Pero tenemos que estar claros sobre algo – y es que esta invitación de Jesús de recibir y aceptar, no se limita a los pobres y los marginados. A nuestras vidas, a nuestra iglesia también llegan (y escuchen bien, van a llegar muchas) personas que aun teniendo estabilidad social, posesiones, trabajos y hasta influencias, viven en completa pobreza espiritual, a las que vamos, no tan solo recibir y tenerlas en medio nuestro, sino como Jesús hizo con el niño en el vs. 36, las vamos a tener que abrazar. Las vamos a tener que traer bien cerca de nuestros corazones y amarles para que reciban la sanidad y restauración que Jesucristo anhela para sus vidas y para cada uno/ de nosotros/as.
En un tiempo donde las Iglesias y tantas personas se están debatiendo sobre quién es el más importante, o influyente en la comunidad - permitámosle a Jesús interrumpir nuestras discusiones sobre este tema y renovar nuestro entendimiento y alinear nuestra manera de pensar con la perspectiva de Dios.
Cuando pensemos sobre lo que significa ser el más importante: no pensemos en dinero, poder o influencias. Cuando como iglesia pensemos en cual iglesia es la mejor no pensemos en edificios grandes y elegantes. Pensemos en las personas a las que le estamos dando la bienvenida a nuestra vida y ofreciéndoles un lugar especial en nuestros corazones. Pensemos en cuantas personas estamos alcanzando con las buenas nuevas del evangelio de Cristo Jesús. ENTENDIENDO, que cuando las puertas de nuestros corazones y nuestra iglesia están abiertas a todas las personas, incluyendo los que la sociedad ha olvidado, como el mismo Jesús le aclaró a sus discípulos en el versículo 37, le estamos abriendo las puertas y dando la bienvenida a Cristo Jesús en nuestros medios.
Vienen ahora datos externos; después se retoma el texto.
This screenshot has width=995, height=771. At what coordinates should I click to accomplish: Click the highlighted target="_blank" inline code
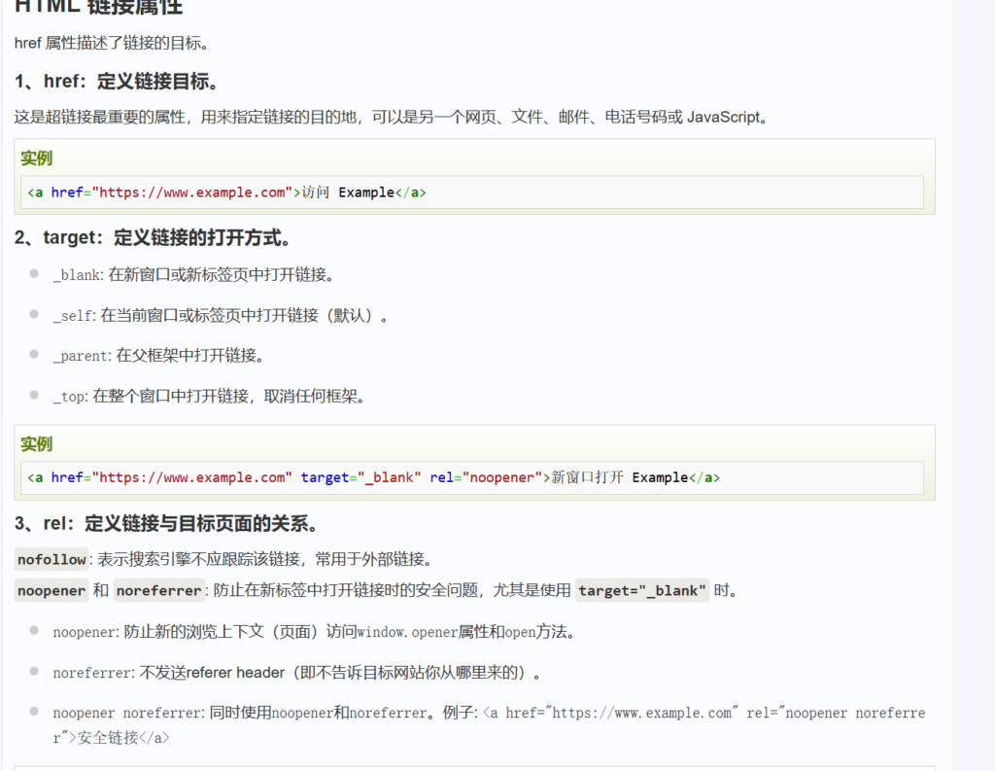coord(641,590)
Y siempre conscientes que cuando dejamos a alguien afuera o lo marginamos – también dejamos, en una manera literal, a Cristo fuera de nuestras vidas y también le marginamos a El.
Jesús dijo, si alguno quiere ser mi discípulo: niéguese a si mismo/a, tome su cruz, y sígame. Y si alguna ambiciona grandeza e importancia en su vida, reciba, acepte, sirva a todas las personas, de la misma manera que yo les he recibido, aceptado y servido.
Así nos ayude Dios.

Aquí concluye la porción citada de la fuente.